AIM
Turn the lines of the entries below into a numbered list, starting at the line with "click on filter." and ending with the line with "Describe the element at coordinates (974, 226)", both included. Leave out any blank lines.

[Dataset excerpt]

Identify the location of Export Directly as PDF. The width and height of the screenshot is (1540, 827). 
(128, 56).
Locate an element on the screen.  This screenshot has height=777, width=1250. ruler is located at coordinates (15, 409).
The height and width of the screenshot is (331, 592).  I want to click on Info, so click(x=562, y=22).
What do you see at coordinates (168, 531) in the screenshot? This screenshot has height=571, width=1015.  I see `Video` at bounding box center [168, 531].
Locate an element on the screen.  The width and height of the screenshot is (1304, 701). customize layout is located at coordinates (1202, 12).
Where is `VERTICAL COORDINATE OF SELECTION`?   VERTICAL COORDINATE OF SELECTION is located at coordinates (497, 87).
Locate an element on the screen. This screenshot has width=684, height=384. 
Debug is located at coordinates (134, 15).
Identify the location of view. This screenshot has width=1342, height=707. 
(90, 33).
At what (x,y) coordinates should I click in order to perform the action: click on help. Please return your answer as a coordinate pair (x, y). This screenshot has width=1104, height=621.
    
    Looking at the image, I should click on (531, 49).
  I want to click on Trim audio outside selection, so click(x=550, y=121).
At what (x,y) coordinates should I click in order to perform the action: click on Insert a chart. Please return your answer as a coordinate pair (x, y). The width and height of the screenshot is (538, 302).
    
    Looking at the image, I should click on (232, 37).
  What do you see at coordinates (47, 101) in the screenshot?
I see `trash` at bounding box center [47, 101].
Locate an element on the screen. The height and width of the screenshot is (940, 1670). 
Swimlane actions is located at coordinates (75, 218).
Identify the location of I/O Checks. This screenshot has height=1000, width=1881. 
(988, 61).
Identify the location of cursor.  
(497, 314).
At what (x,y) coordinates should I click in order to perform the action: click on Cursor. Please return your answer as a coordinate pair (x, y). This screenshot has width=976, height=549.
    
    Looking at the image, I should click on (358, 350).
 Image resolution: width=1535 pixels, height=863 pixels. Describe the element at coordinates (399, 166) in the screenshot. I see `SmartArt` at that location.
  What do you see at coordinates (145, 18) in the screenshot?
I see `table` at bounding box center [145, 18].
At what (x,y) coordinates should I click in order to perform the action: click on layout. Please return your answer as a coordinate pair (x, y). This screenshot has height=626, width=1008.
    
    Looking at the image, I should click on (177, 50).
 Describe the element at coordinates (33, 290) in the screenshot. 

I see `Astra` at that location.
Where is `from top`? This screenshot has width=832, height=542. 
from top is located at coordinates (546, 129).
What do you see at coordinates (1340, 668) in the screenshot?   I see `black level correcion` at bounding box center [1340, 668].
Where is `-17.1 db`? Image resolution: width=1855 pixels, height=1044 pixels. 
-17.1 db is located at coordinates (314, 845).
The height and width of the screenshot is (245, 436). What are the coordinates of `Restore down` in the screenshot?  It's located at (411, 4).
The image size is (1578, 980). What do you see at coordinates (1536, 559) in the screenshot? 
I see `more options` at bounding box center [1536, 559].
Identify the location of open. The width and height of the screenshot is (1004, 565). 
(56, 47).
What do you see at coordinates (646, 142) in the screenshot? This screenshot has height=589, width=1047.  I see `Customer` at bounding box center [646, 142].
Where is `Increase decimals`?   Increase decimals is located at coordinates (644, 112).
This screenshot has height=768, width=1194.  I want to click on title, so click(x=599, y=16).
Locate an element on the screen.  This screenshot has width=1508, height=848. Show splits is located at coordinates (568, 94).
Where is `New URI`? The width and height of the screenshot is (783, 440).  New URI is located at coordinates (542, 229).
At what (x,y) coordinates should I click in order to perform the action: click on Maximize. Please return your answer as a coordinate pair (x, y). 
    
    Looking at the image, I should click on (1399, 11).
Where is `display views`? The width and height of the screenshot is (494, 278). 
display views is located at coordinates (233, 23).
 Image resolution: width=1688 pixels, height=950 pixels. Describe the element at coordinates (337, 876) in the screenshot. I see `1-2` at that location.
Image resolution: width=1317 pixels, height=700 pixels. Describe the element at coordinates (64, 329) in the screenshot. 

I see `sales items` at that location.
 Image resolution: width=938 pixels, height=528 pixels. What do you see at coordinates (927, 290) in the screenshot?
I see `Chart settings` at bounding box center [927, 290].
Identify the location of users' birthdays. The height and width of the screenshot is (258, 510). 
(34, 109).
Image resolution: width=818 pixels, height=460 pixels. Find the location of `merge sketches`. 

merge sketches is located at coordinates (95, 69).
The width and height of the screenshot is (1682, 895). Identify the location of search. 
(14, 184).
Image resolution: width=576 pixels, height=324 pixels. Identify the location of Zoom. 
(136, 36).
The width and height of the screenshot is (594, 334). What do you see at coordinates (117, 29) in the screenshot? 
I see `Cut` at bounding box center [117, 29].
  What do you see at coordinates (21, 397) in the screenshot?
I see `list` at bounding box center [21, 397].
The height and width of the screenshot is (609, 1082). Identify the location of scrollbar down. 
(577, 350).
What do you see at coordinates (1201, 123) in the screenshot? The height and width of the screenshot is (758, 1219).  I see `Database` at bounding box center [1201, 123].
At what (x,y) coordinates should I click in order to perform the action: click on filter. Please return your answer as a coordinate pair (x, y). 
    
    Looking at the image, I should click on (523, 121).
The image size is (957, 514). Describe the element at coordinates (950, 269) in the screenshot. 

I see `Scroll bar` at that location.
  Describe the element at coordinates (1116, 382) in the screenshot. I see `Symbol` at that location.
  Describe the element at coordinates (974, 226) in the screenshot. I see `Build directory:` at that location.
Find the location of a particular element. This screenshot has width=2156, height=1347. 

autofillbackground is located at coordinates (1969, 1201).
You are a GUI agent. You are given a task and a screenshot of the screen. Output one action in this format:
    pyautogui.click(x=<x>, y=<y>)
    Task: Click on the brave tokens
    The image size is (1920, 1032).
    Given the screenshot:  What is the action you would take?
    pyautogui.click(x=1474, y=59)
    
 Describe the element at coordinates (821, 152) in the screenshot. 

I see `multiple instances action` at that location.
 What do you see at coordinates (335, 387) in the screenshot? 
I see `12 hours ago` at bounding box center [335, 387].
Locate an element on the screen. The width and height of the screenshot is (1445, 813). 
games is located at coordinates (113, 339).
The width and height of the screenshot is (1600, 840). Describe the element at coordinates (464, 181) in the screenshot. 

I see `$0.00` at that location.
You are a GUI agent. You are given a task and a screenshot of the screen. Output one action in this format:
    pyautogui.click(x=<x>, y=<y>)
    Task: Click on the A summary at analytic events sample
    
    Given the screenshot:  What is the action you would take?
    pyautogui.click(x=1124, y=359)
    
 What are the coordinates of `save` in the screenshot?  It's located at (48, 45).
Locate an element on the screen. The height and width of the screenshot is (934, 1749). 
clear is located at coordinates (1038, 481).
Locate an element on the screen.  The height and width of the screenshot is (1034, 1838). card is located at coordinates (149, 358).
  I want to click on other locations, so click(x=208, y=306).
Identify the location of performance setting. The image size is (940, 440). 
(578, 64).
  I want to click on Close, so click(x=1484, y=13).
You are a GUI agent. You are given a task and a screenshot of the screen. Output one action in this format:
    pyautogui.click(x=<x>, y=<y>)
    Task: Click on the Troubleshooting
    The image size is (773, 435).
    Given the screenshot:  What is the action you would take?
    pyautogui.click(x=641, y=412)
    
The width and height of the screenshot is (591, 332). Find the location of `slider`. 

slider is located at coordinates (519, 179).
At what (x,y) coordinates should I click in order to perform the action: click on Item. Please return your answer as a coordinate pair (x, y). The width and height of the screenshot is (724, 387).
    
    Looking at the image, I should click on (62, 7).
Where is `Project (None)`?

REPLY
1. At what (x,y) coordinates should I click in order to perform the action: click on filter. Please return your answer as a coordinate pair (x, y). 
2.     Looking at the image, I should click on (523, 121).
3. The image size is (957, 514). Describe the element at coordinates (950, 269) in the screenshot. 
4. I see `Scroll bar` at that location.
5.   Describe the element at coordinates (1116, 382) in the screenshot. I see `Symbol` at that location.
6.   Describe the element at coordinates (974, 226) in the screenshot. I see `Build directory:` at that location.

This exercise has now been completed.